- INFORMATION SHOWN
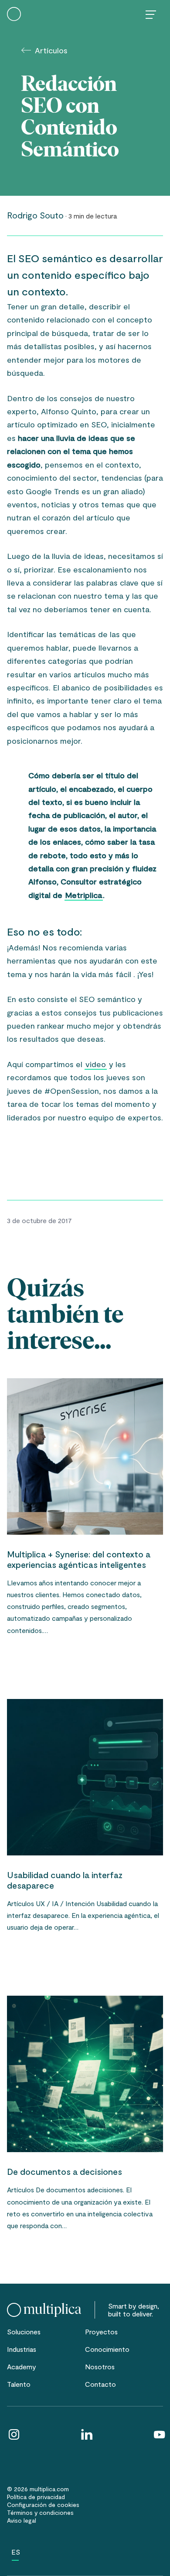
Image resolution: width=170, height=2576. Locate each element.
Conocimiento (107, 2349)
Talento (19, 2384)
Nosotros (100, 2366)
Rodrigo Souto (35, 215)
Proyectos (101, 2331)
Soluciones (24, 2331)
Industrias (21, 2349)
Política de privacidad (36, 2496)
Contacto (100, 2384)
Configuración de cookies (43, 2504)
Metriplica (83, 895)
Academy (21, 2366)
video (95, 1064)
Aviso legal (21, 2520)
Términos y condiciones (40, 2512)
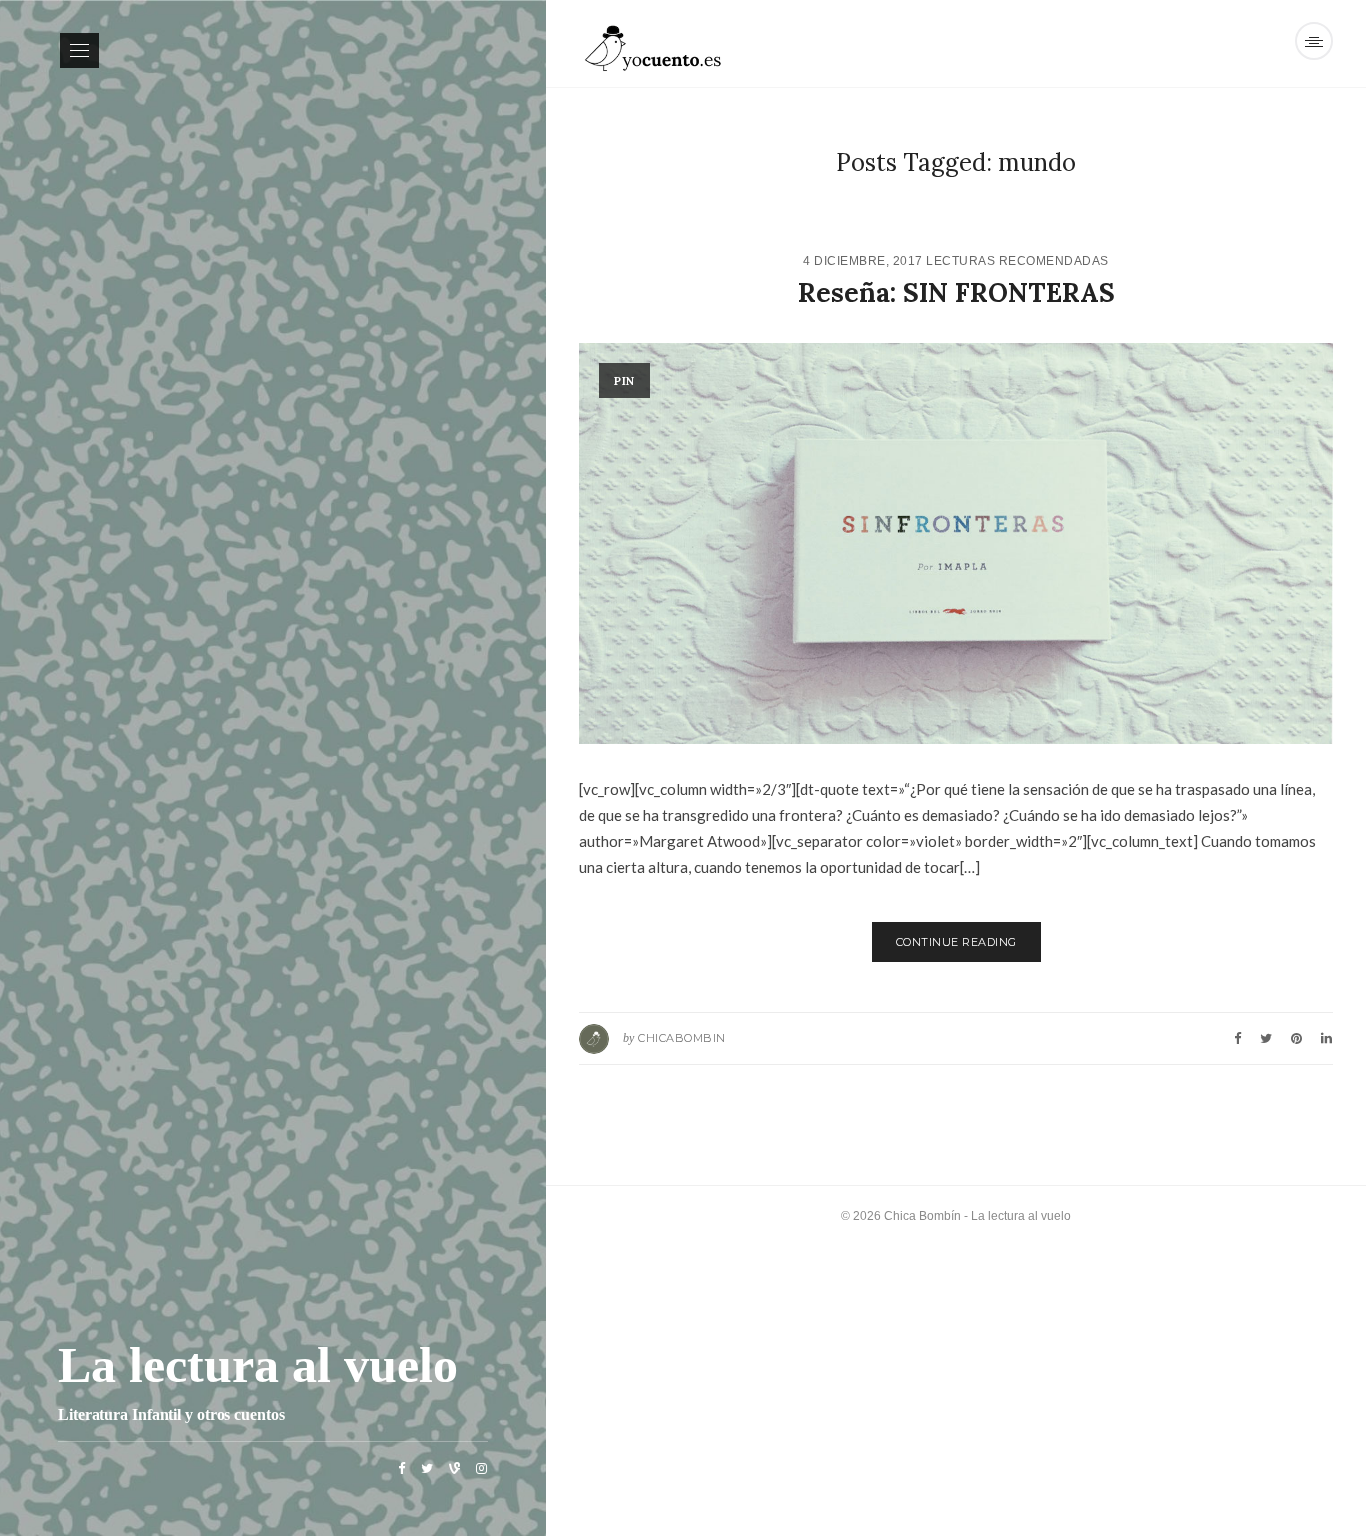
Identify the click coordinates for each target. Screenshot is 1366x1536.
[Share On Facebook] (1237, 1038)
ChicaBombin (682, 1038)
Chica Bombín (922, 1216)
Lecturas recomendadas (1017, 261)
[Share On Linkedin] (1326, 1038)
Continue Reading (956, 942)
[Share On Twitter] (1266, 1038)
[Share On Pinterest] (1296, 1038)
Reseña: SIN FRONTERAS (956, 292)
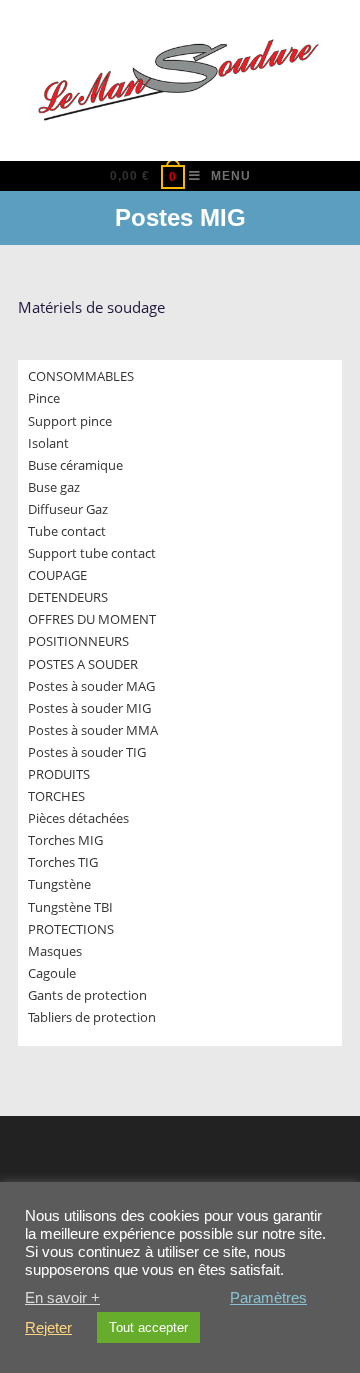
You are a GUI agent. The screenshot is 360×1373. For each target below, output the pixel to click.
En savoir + (62, 1298)
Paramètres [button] (268, 1298)
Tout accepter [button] (148, 1327)
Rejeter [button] (48, 1328)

- TASK TO CARRY OUT
Excluding all pictures, print exactly and only the lines from the line with "Reseña: SIN FRONTERAS (956, 292)" through the end of the records above, both ends included.

- RESULT BELOW
Reseña: SIN FRONTERAS (956, 292)
You are a GUI agent. The screenshot is 360×1373. For each target below, output the pixel to click.
En savoir + (62, 1298)
Paramètres [button] (268, 1298)
Tout accepter [button] (148, 1327)
Rejeter [button] (48, 1328)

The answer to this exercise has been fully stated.